__Task goal__
Each line of the listing that holds "window" counts once; report how many there are, and nothing more.

__Task inputs__

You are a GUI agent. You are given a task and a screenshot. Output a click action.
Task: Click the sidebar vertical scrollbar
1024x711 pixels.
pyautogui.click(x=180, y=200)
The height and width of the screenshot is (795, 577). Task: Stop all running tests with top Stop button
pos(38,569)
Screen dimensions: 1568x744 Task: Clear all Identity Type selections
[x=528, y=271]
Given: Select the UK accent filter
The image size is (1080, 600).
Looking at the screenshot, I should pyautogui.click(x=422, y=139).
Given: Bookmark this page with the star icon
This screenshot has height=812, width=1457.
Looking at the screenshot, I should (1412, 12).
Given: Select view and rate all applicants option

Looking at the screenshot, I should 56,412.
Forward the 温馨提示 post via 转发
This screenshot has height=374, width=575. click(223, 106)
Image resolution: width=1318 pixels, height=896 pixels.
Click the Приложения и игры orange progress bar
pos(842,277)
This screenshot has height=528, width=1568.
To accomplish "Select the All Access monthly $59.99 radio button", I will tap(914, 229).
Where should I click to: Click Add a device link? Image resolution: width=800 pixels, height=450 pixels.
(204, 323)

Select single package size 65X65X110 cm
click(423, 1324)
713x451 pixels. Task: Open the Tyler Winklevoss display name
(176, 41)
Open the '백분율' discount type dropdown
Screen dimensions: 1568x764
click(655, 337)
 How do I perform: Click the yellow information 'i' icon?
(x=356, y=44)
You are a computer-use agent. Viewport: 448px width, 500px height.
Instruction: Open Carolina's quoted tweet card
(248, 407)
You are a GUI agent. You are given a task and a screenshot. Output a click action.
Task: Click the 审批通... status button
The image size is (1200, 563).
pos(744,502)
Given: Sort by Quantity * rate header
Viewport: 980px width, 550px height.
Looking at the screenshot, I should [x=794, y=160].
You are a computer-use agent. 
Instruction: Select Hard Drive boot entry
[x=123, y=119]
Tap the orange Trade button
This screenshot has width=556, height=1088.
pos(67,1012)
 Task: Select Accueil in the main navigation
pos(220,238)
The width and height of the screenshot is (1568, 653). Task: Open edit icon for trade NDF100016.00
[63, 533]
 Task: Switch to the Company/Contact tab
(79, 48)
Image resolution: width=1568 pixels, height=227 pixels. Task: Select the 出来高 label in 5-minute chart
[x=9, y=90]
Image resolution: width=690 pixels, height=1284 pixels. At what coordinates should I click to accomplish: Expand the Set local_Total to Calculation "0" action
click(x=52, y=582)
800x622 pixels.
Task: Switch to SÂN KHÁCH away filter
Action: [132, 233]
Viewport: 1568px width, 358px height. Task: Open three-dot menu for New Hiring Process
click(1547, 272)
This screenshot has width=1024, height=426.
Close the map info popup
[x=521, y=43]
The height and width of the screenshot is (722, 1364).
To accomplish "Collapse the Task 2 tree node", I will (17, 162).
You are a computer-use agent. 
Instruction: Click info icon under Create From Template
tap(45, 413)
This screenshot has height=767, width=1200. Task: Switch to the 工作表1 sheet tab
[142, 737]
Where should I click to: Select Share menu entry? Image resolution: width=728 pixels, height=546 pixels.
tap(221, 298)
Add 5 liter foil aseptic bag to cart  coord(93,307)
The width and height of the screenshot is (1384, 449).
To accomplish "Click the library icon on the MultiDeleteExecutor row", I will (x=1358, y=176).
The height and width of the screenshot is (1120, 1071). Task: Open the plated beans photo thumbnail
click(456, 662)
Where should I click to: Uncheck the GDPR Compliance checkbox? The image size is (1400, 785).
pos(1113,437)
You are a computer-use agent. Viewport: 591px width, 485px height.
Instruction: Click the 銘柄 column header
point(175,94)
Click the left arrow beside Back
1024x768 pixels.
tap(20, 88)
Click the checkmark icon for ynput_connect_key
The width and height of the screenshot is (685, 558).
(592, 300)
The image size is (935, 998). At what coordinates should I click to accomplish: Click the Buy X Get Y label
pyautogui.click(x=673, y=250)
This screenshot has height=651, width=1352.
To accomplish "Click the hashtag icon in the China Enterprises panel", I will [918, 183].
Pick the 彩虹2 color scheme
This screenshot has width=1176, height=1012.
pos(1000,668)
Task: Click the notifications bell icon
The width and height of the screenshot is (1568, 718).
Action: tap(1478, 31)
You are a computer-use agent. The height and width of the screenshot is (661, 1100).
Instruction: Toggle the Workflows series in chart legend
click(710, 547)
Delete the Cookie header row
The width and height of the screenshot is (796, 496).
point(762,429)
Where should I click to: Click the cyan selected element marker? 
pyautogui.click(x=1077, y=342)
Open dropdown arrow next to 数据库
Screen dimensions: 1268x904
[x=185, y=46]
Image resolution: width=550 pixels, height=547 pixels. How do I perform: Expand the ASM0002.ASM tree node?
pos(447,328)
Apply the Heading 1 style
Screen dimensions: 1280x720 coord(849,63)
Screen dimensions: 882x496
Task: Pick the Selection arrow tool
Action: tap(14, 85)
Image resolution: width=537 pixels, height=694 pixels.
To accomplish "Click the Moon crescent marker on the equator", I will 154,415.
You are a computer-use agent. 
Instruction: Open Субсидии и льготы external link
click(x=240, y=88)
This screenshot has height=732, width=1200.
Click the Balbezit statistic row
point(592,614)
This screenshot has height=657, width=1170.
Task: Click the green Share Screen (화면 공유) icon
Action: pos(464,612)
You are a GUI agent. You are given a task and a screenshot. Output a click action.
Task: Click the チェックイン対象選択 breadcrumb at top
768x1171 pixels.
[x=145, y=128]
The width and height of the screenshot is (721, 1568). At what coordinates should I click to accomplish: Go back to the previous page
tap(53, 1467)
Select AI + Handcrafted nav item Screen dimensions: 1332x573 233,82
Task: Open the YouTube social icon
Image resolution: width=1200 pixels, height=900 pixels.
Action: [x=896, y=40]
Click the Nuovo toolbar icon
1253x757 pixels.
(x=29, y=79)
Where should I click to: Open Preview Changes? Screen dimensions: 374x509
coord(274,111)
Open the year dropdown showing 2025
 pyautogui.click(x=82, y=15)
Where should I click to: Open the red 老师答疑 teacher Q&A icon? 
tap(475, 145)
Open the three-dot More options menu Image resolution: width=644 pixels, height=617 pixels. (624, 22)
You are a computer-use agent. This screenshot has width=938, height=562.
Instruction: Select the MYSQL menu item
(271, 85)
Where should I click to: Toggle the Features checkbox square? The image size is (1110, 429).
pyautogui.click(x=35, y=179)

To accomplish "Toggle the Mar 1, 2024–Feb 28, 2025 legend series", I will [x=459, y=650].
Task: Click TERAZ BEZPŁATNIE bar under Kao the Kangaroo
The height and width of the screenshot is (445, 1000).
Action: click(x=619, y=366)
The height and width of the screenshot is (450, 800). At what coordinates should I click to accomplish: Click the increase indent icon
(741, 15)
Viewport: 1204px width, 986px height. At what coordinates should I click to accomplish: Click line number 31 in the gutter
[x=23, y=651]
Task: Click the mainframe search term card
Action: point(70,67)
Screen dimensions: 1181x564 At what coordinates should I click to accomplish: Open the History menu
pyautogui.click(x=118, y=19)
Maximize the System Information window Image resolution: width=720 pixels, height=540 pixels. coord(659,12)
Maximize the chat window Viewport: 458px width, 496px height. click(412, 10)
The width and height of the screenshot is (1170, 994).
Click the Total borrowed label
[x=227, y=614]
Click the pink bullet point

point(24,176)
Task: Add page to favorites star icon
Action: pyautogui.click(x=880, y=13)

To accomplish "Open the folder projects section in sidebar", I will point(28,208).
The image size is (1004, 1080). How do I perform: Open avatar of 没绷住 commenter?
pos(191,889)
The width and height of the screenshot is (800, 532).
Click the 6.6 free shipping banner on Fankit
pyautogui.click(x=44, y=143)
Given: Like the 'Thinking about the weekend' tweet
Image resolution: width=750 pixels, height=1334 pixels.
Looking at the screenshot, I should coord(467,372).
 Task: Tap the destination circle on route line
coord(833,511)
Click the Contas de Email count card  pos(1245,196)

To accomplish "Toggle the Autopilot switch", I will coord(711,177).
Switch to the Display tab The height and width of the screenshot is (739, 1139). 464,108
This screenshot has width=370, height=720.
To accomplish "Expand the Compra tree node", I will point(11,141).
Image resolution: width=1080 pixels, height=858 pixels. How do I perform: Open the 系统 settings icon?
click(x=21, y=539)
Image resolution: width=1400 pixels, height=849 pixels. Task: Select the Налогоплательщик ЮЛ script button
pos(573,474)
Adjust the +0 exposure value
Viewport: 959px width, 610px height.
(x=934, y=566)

__Answer box__
2